Honey Boy is a beautiful, but deeply unsettling experience. Constructed from the personal life of a famous actor and crafted into a masterful indie film by director Alma Har’el, it’s one of those box office rarities that reminds us just how powerful story can be.
If you’re an indie film buff, or just a Shia LaBeouf fan from his Even Stevens days, you know that Honey Boy closely chronicles his young life. The film focuses on the span of time when LaBeouf lived with his father in a seedy motel, while his Dad battled both alcoholism and navigating the problematic power dynamic of being paid by his son to work as an on-set caregiver—a gig he only showed up for on a whim.
The story is the antithesis of box office fare, but its audience numbers are proving otherwise as it leads the indie box office even with a limited release strategy. LaBeouf, while a household name as an actor, is still a fledgling screenwriter. He paid to host the script on the famed Black List, and also submitted it to a myriad of screenwriting competitions he did not win. Aspiring filmmakers take note: accolades, fame—or lack thereof—do not get movies made. Thankfully for audiences, passion and grit won in the end to bring the can’t-look-away tear-jerker to screens.
Audiences are also lucky the project fell into the deft hands of director Alma Har’el. She helms the film with a steady hand, a female perspective, and a crew ready to adapt on the fly. Har’el and LaBeouf have nothing but a love fest for each other. The director has tweeted that LaBeouf sent her pages of the script while he was still in a court-mandated rehab stint. LaBeouf has called Har’el “a straight G” and a talent he leaned on throughout the process. The fact that they met at all is about as happenstance as it gets; a rare, happy Hollywood coincidence. LaBeouf was in the famed record store Amoeba Music and stumbled across Har’el’s acclaimed documentary, Bombay Beach, while shopping for Dylan records (Har’el uses Dylan in her infinitely watchable documentary). After LaBeouf watched Har’el’s quirky story of life and love at the shores of Bombay Beach, he reached out via her website. Now, a few years later, the filmmakers are surrounded by murmurs of Oscar buzz.

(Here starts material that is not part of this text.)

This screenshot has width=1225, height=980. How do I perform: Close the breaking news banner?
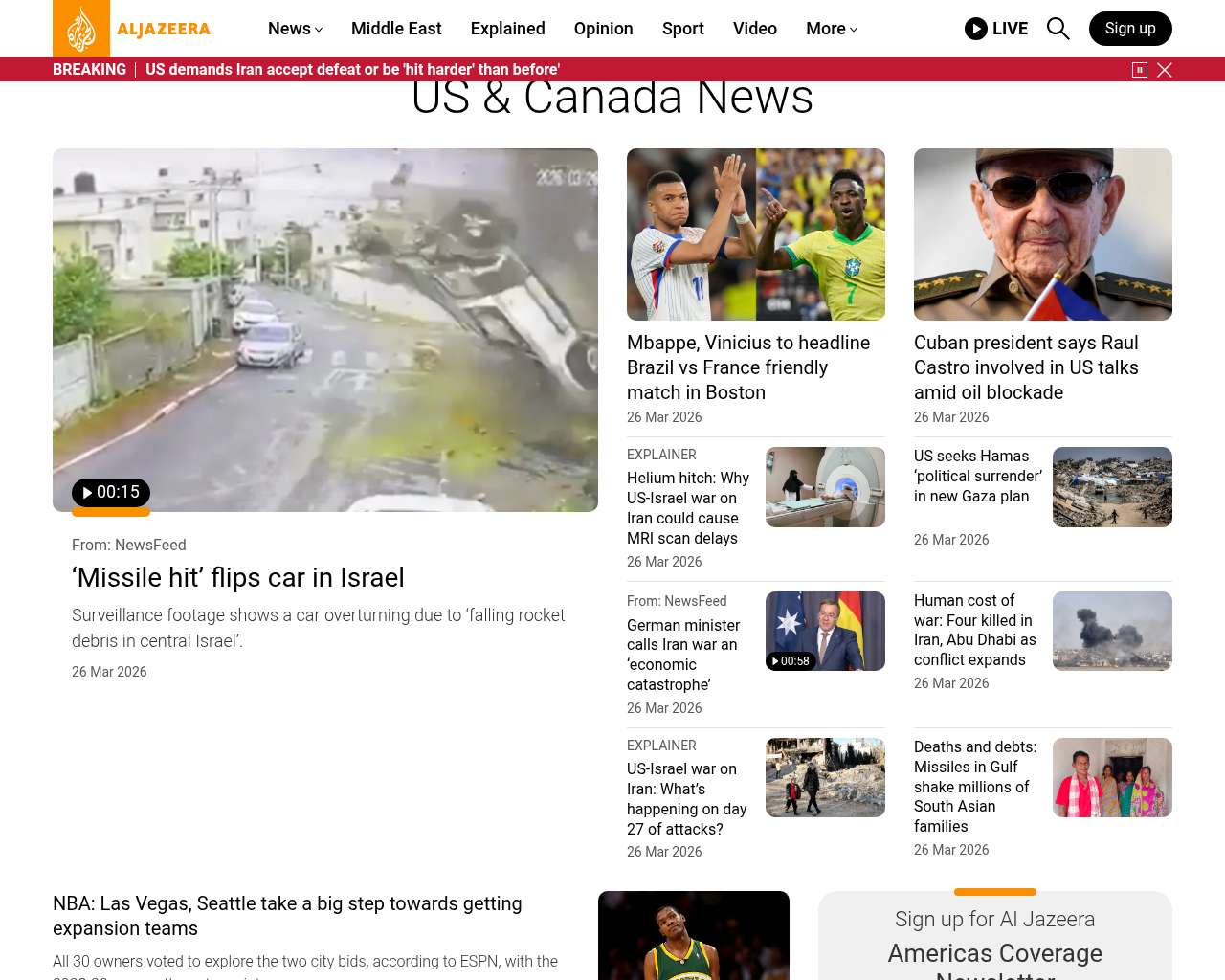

Har’el’s documentary experience lends an undeniable intimacy to the incredibly personal story of Honey Boy, and LaBeouf’s trust in Har’el is notable. Har’el says LaBeouf never came to set when he was not in a scene, worried his mere presence would affect the director’s portrayal of him. There is also a motion and a poetry to Honey Boy that likely would not have been captured without a crew ready to move at a moment’s notice. Also, let’s pause to appreciate how splendid and refreshing it is to have a woman at the helm of a man’s story.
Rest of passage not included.